*Données fournies:*
---------------

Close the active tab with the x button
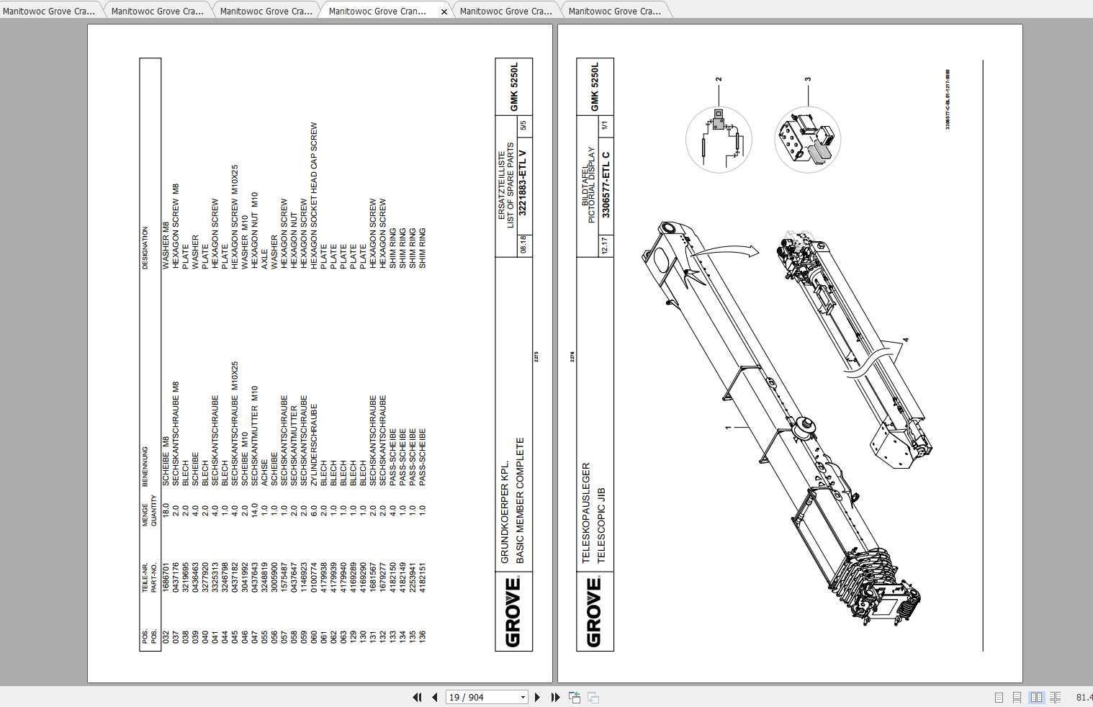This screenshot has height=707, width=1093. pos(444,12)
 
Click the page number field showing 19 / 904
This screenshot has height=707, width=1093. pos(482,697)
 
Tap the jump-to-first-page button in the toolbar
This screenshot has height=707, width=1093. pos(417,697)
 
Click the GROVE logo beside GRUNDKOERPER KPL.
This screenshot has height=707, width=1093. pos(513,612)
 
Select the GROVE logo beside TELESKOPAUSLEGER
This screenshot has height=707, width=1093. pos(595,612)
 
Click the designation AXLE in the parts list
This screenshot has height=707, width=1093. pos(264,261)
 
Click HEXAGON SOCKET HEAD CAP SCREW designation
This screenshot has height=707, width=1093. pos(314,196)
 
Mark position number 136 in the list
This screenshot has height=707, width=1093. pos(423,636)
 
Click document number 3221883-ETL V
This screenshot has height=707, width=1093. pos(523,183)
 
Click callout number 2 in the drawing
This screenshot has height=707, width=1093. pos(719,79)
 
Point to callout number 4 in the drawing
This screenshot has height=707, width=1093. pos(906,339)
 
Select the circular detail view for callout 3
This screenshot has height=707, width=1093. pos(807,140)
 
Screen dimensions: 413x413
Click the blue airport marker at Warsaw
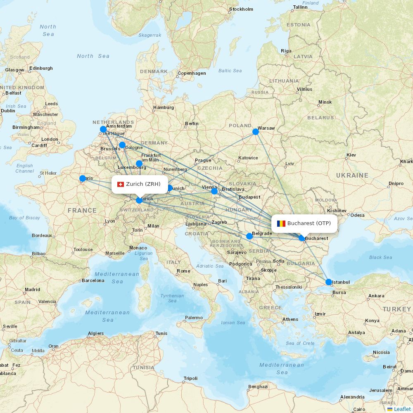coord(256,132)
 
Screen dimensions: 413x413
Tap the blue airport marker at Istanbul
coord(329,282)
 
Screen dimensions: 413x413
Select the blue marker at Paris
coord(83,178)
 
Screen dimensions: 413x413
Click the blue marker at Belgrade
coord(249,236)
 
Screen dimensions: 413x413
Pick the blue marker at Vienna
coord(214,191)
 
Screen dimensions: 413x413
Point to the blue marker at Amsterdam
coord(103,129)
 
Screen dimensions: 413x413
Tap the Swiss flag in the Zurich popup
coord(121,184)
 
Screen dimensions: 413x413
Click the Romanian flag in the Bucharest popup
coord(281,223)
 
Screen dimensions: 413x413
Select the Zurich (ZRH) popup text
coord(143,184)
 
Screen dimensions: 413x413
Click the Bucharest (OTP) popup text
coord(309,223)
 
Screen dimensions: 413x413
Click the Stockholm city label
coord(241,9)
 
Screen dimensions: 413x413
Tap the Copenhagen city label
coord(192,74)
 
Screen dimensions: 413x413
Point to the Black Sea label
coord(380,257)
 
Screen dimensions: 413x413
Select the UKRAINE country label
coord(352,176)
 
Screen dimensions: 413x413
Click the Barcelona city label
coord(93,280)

---------------

*Travail demandé:* Recopiez mot pour mot toute la liste, depuis son début jusqu'à la ligne qui contient « coord(143,184) », cette ligne incluse. N'incluez pas les images dans votre réponse.

*Solution proposée:*
Close the active tab with the x button
This screenshot has height=707, width=1093. pos(444,12)
 
Click the page number field showing 19 / 904
This screenshot has height=707, width=1093. pos(482,697)
 
Tap the jump-to-first-page button in the toolbar
This screenshot has height=707, width=1093. pos(417,697)
 
Click the GROVE logo beside GRUNDKOERPER KPL.
This screenshot has height=707, width=1093. pos(513,612)
 
Select the GROVE logo beside TELESKOPAUSLEGER
This screenshot has height=707, width=1093. pos(595,612)
 
Click the designation AXLE in the parts list
This screenshot has height=707, width=1093. pos(264,261)
 
Click HEXAGON SOCKET HEAD CAP SCREW designation
This screenshot has height=707, width=1093. pos(314,196)
 
Mark position number 136 in the list
This screenshot has height=707, width=1093. pos(423,636)
 
Click document number 3221883-ETL V
This screenshot has height=707, width=1093. pos(523,183)
 
Click callout number 2 in the drawing
This screenshot has height=707, width=1093. pos(719,79)
 
Point to callout number 4 in the drawing
This screenshot has height=707, width=1093. pos(906,339)
 
Select the circular detail view for callout 3
This screenshot has height=707, width=1093. pos(807,140)
 
Screen dimensions: 413x413
Click the blue airport marker at Warsaw
coord(256,132)
 
Screen dimensions: 413x413
Tap the blue airport marker at Istanbul
coord(329,282)
 
Screen dimensions: 413x413
Select the blue marker at Paris
coord(83,178)
 
Screen dimensions: 413x413
Click the blue marker at Belgrade
coord(249,236)
 
Screen dimensions: 413x413
Pick the blue marker at Vienna
coord(214,191)
 
Screen dimensions: 413x413
Point to the blue marker at Amsterdam
coord(103,129)
 
Screen dimensions: 413x413
Tap the Swiss flag in the Zurich popup
coord(121,184)
 
Screen dimensions: 413x413
Click the Romanian flag in the Bucharest popup
coord(281,223)
 
Screen dimensions: 413x413
Select the Zurich (ZRH) popup text
coord(143,184)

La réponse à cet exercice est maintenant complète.